Executable process flow diagrams

Business analysts often draw process diagrams to show program logic. Decision trees enable you to show decision making logic in an easy-to-understand graphical form.

The trees can show both decision making and the structured flow of procedural processing which may for example include calculations, database access or graphical dialogs.

Examples (Cases)

Examples, or cases, are one of the easiest ways for humans to express knowledge. An expert, working alone or with a developer, simply specifies the possible results (outcomes), of a process and lists the factors (attributes) which affect these outcomes.

Specifying knowledge through examples, relating outcomes to attributes, exercises the experience of the expert.


The Need for Knowledge Distillation
While Examples are very natural ways for experts to express knowledge. They are not ideal representations for validating knowledge, because:

How do you know if rules conflict? How do you know if there are gaps in the knowledge? How do you know if certain attributes are redundant?


Rule Induction
From examples, XpertRule uses a process called Rule Induction to automatically generate a Decision Tree that will express the same logic in a more efficient way. This provides a solution to all the problems cited. Conflicts and gaps in the logic are made visible - and they also point out where the problem can be resolved in the original Examples. Alternatively, the Decision Tree itself can be easily edited.

The end result is a decision tree that is a form of knowledge representation that ensures:

Rule induction is also used to derive knowledge from data. Attar's Miner discovers hidden patterns and relationships in data and is used extensively for Data Mining.

Structuring large applications
When building real life systems, all of the techniques of knowledge capture can be used as building blocks. The application can be broken down into components.

For example, in deciding how to assess the risk of lending to a small to medium sized company, a financial institution may look at several aspects - the market, sales, revenue, balance sheet etc. Each one of these may use a different knowledge capture technique. Sales using a decision tree, revenue an exception tree, the market - a set of examples. Such building blocks are units of knowledge, or decision making 'tasks', which, while the overall complexity of the system is high, make the components understandable both as individual units, and as a hierarchy of knowledge tasks.

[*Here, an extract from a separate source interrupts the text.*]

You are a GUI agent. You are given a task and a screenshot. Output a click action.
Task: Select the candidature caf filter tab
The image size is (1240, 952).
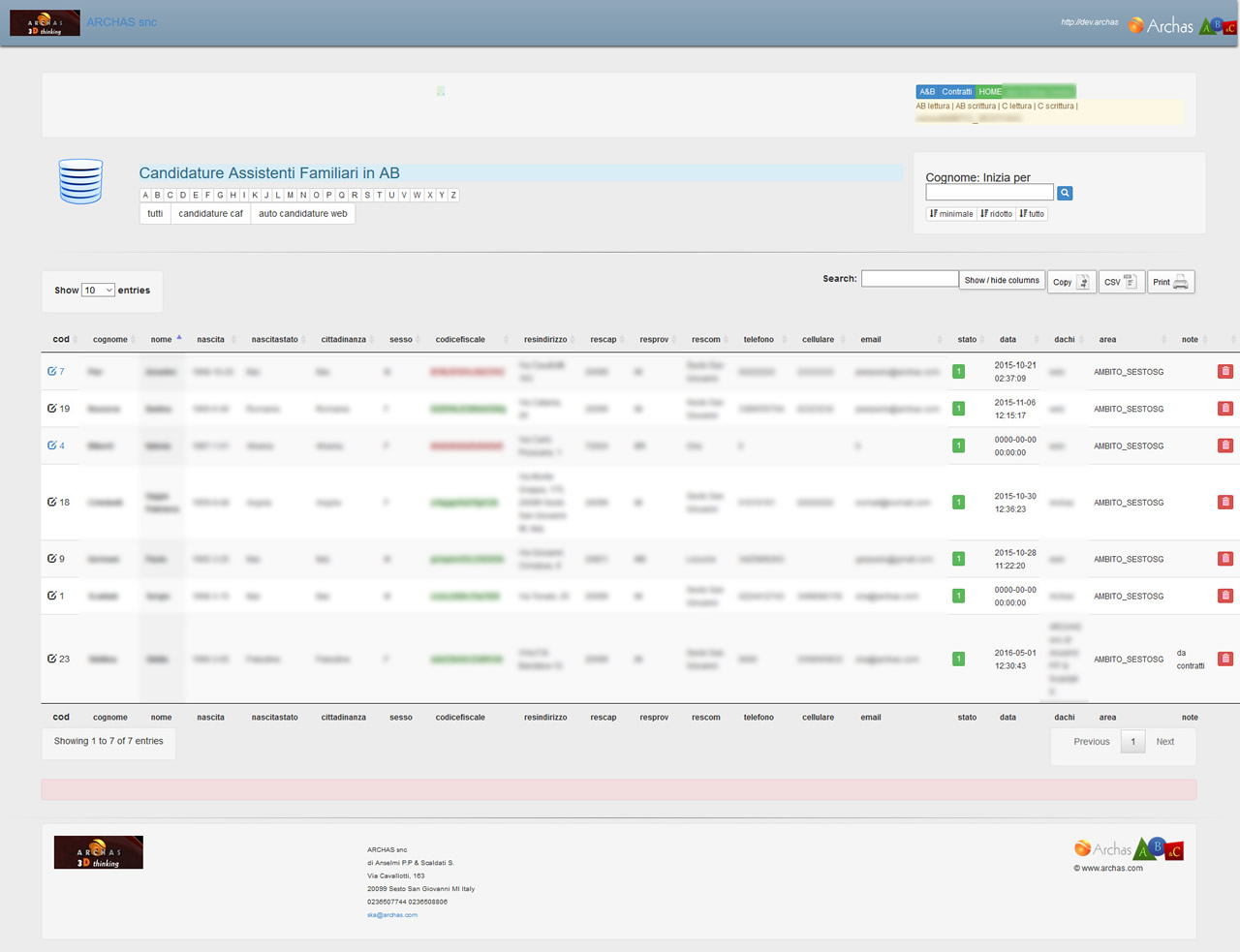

The task Map enables the developer to review and navigate around their application, and provides a very illustrative overview of the application for ongoing maintenance. You can simply zoom in and out of the tasks.


Executing the Knowledge
Unlike process charts, Decision trees can be tested immediately. The Inference Engine can be used to 'run' the application at any time. Automatic default user dialogs are generated, enabling the testing of prototypes with no developer effort. Nesting of trees can be used to relate sub-tasks to a main task.

In this example, when the inference reaches the HOTEL attribute, a sub-task is executed to evaluate the desired outcome. The sub-task itself contains a decision tree. This processing is transparent to the end user.


Integrating Applications
To deliver complete solutions, the knowledge must be able to be integrated with other applications as well as the user interface being customised.

The graphical dialog editor can be used to create custom GUI screens that use text, graphics and the typical Windows controls that users expect - Buttons, Scroll bars, 'Hot spots', List boxes, Fonts, Colours and Graphics, etc.

Reports can use HTML (Hypertext markup language) and be displayed with inbuilt browser functionality or via calling an external browser (both versions). This enables Intranet/Internet pages to be called up, or even created on-the-fly by to include variables and graphics generated at run time.

Using industry standard middleware, such as Open DataBase Connectivity (ODBC), enables you to access database servers through embedded SQL within your applications. Using Client-Server computing enables you to make the best use of processing power by offloading or distributing the workload across networks to dedicated servers hosting the data.